Suppose that $p$ and $q = 2p + 1$ are both odd primes. Show that the $p − 1$ primitive roots of $q$ are precisely the quadratic non-residues of $q$, other than the quadratic non-residue $2p$ of $q$.
I think I probably need to use the fact that $q$ is congruent to $3 \rm\, mod\, 4$, but I've been fiddling around with definitions and can't quite seem to get anywhere. Any help would be greatly appreciated. Thanks!
On
You are possibly familiar with the result that says that if $n$ has a primitive root, then $n$ has $\varphi(\varphi(n))$ primitive roots.

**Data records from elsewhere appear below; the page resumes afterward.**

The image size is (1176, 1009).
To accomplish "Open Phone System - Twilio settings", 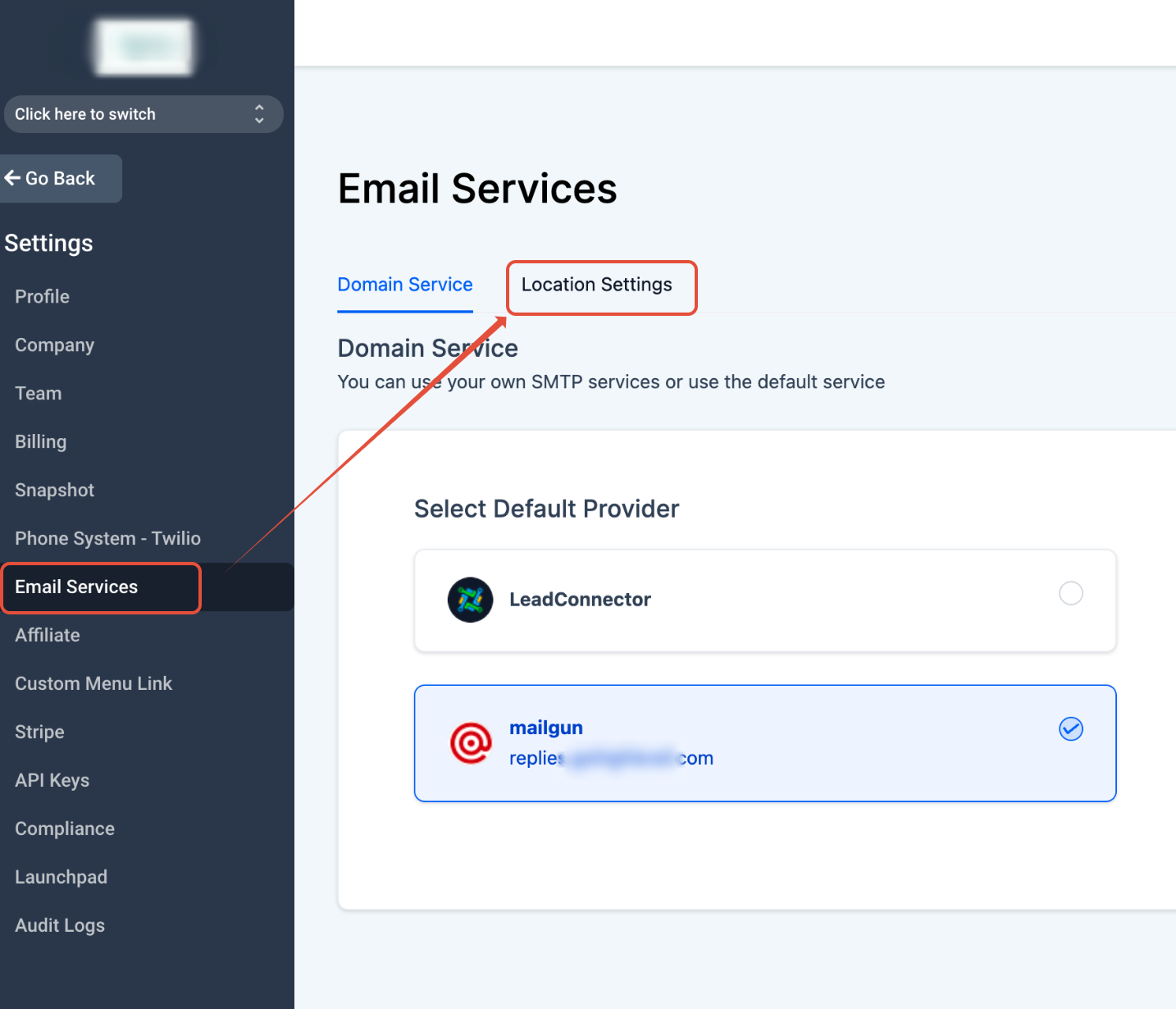I will click(x=107, y=538).
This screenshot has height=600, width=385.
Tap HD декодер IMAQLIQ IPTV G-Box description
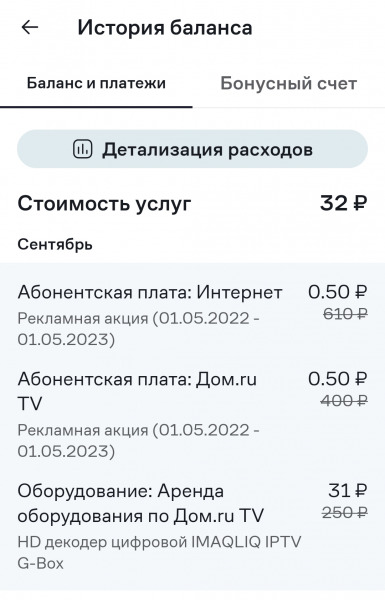[159, 553]
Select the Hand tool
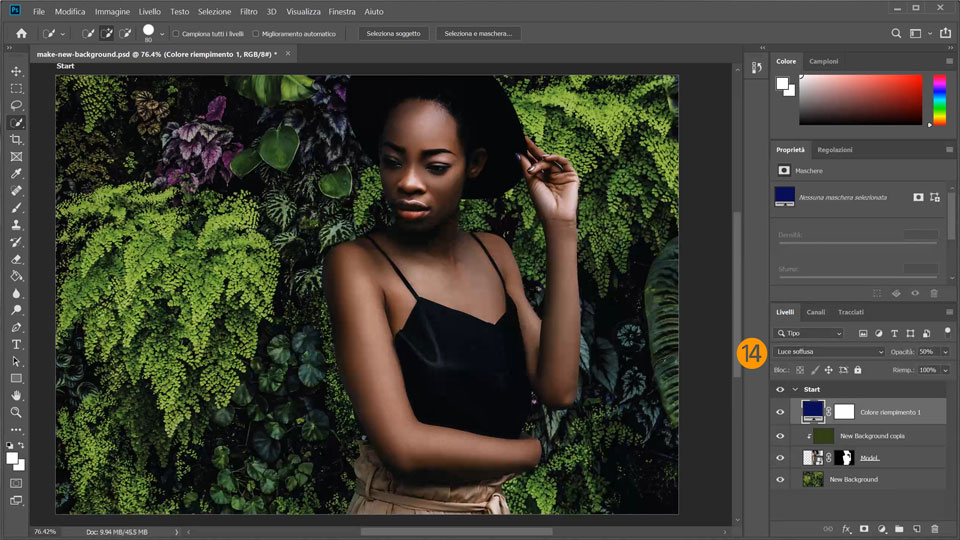Viewport: 960px width, 540px height. pos(16,395)
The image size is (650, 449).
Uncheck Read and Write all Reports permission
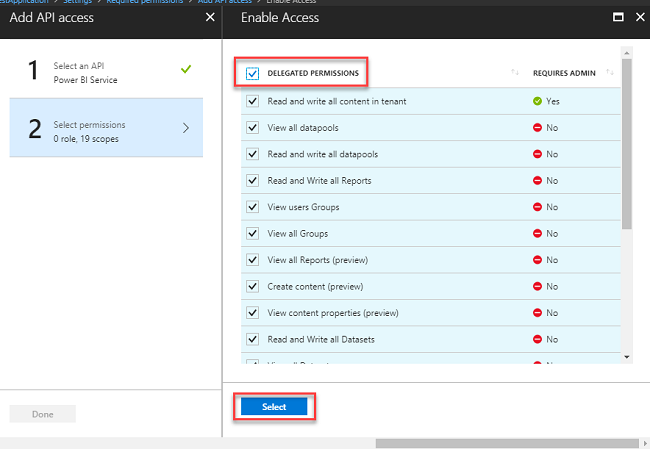pyautogui.click(x=252, y=180)
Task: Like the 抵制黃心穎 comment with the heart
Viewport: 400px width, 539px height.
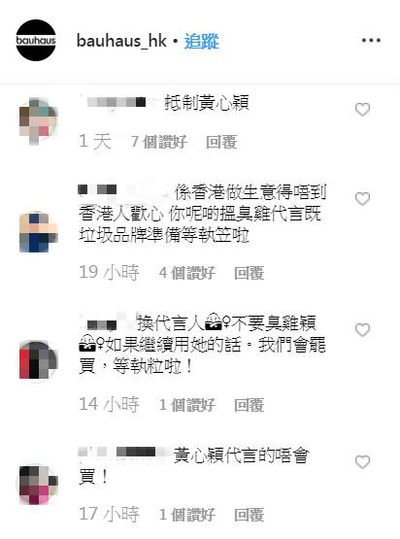Action: 362,110
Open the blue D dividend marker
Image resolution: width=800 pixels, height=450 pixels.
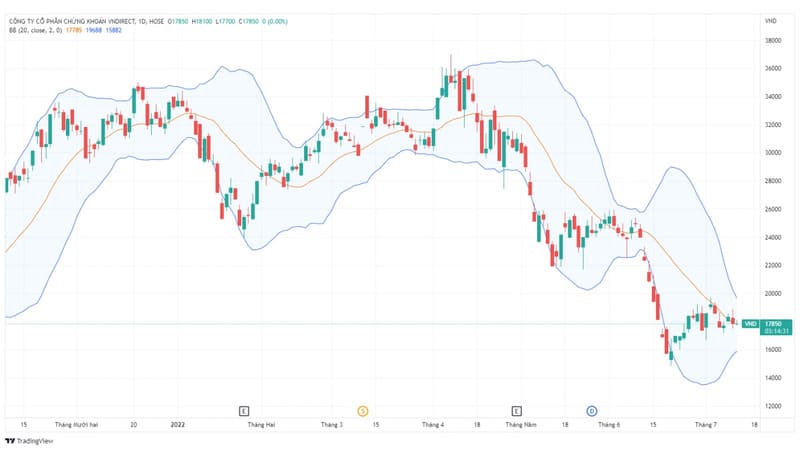pos(592,411)
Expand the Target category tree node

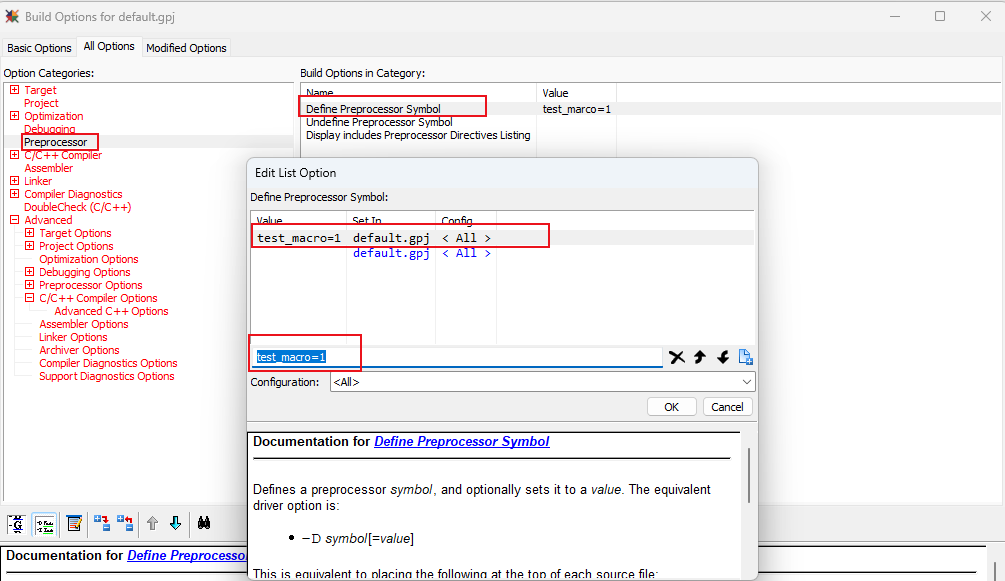[15, 90]
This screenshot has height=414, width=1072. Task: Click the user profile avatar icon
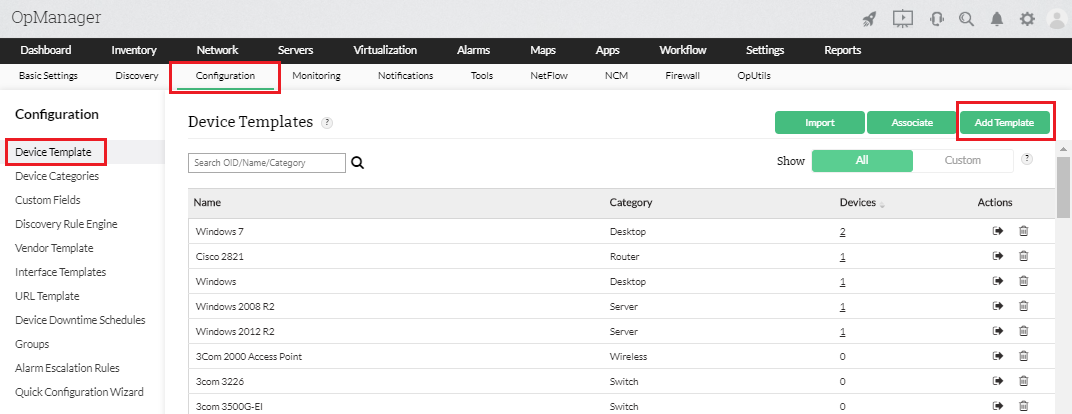pos(1056,18)
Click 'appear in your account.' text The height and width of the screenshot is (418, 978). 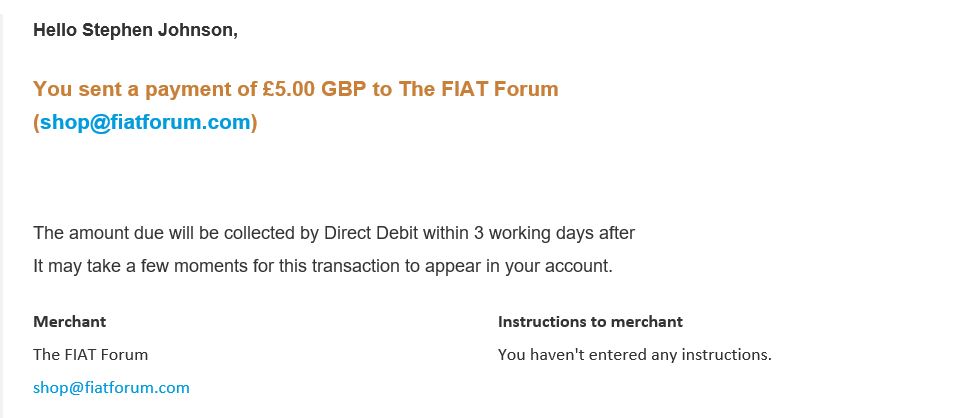click(519, 266)
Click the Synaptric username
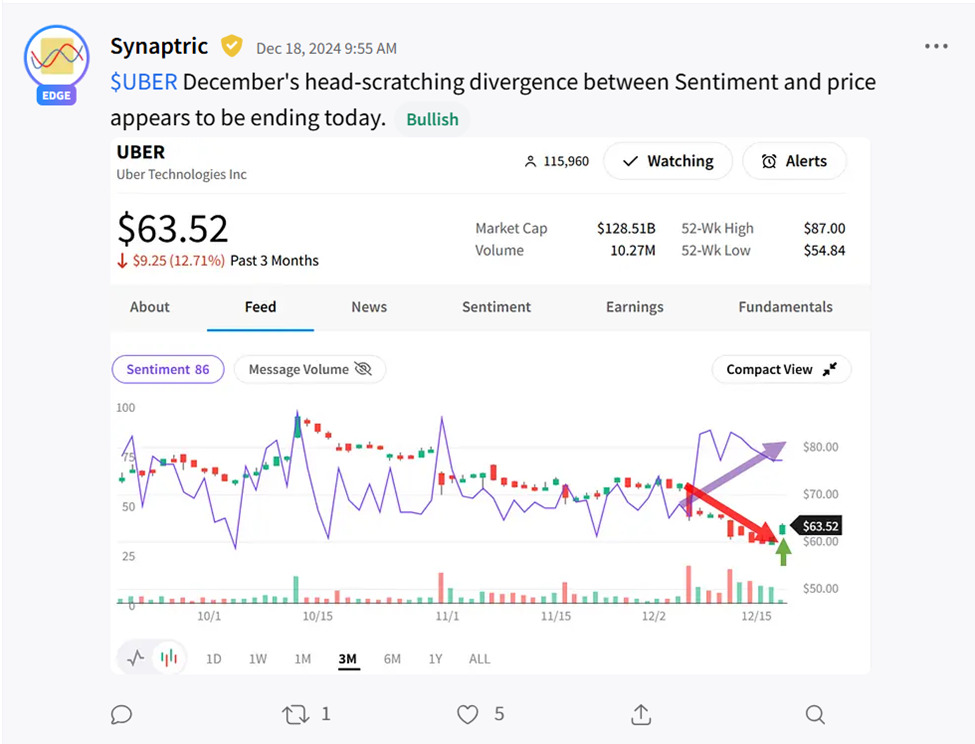 [159, 47]
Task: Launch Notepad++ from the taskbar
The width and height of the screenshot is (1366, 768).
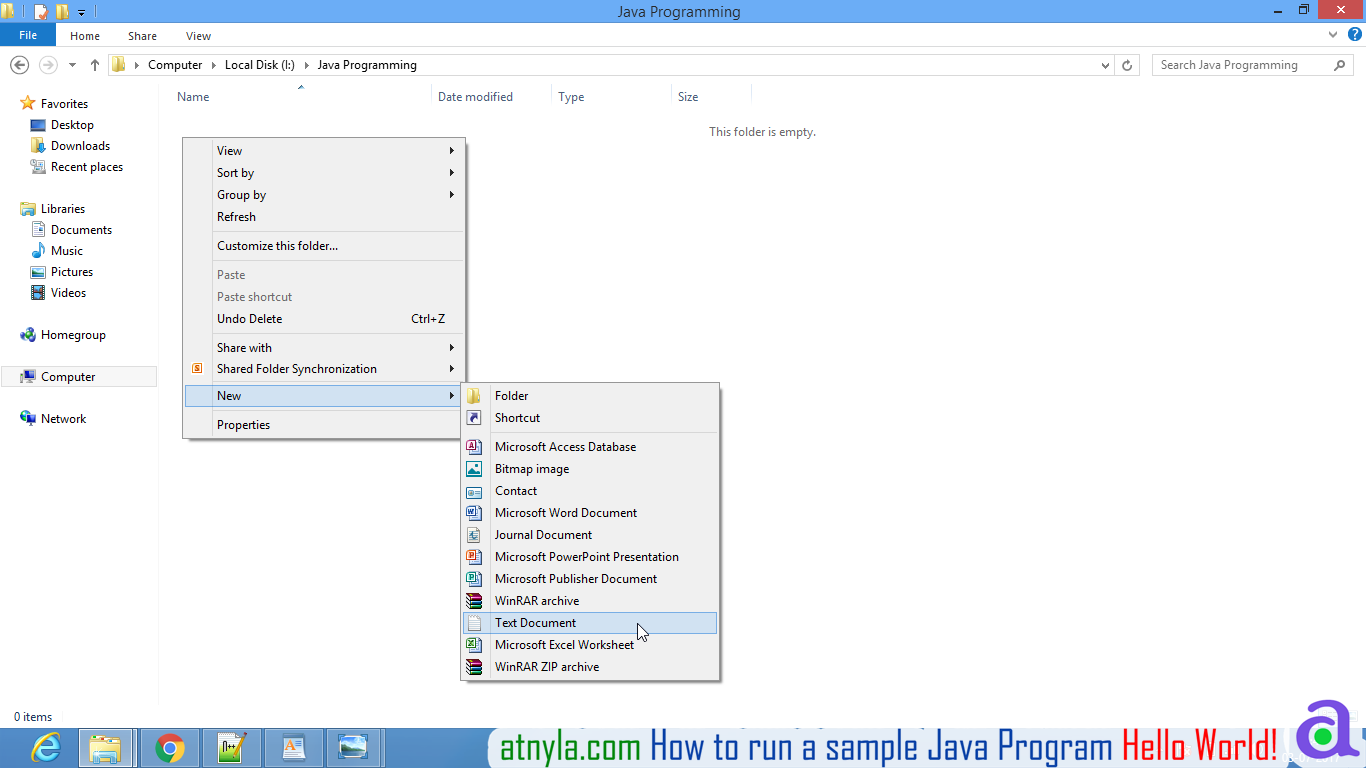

In the case $q=2p+1$, the number of primitive roots of $q$ is therefore $\varphi(2p)$, which is $p-1$. But $p-1=\frac{q-1}{2}-1$. Since there are $\frac{q-1}{2}$ quadratic non-residues of $q$, and every primitive root is a non-residue, it follows that all but one of the non-residues is a primitive root.
Since $q$ is of the form $4k+3$, we know that $-1$ is a non-residue. But $-1$ is not a primitive root of $q$, since $q\gt 3$. So $-1$ is the only non-residue which is not a primitive root.
HINT: The multiplicative group of non-zero residues mod $q$ is cyclic and has order $2p$. The possible orders of elements are $1,2,p,2p$ since $p$ is prime [this is where $p$ being prime comes in]. You need to work out which elements have which order, which is simply an analysis of the cyclic group.